» THE REQUEST
Rewrite the records below, substituting "screen capture" for each occurrence of "screenshot" and leaving every other character unchanged.

» DATA FOR THE TASK
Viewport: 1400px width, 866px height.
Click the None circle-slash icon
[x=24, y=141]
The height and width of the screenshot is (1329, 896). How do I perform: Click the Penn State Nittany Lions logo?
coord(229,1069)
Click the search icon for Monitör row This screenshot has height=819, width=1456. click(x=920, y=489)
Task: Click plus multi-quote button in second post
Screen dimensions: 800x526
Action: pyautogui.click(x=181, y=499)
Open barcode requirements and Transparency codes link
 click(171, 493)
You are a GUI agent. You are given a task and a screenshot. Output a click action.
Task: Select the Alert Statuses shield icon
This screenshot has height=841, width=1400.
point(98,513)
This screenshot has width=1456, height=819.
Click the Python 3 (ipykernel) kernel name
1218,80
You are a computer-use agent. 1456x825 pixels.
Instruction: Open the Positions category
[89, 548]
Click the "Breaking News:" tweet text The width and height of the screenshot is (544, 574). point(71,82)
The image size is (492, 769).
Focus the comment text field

» EXPECTED ANSWER
Viewport: 1400px width, 866px height.
Click the None circle-slash icon
[x=24, y=141]
The height and width of the screen capture is (1329, 896). How do I perform: Click the Penn State Nittany Lions logo?
coord(229,1069)
Click the search icon for Monitör row This screen capture has height=819, width=1456. click(x=920, y=489)
Task: Click plus multi-quote button in second post
Screen dimensions: 800x526
Action: pyautogui.click(x=181, y=499)
Open barcode requirements and Transparency codes link
 click(171, 493)
You are a GUI agent. You are given a task and a screen capture. Output a click action.
Task: Select the Alert Statuses shield icon
This screen capture has height=841, width=1400.
point(98,513)
This screen capture has width=1456, height=819.
Click the Python 3 (ipykernel) kernel name
1218,80
You are a computer-use agent. 1456x825 pixels.
Instruction: Open the Positions category
[89, 548]
Click the "Breaking News:" tweet text The width and height of the screen capture is (544, 574). point(71,82)
The image size is (492, 769).
Focus the comment text field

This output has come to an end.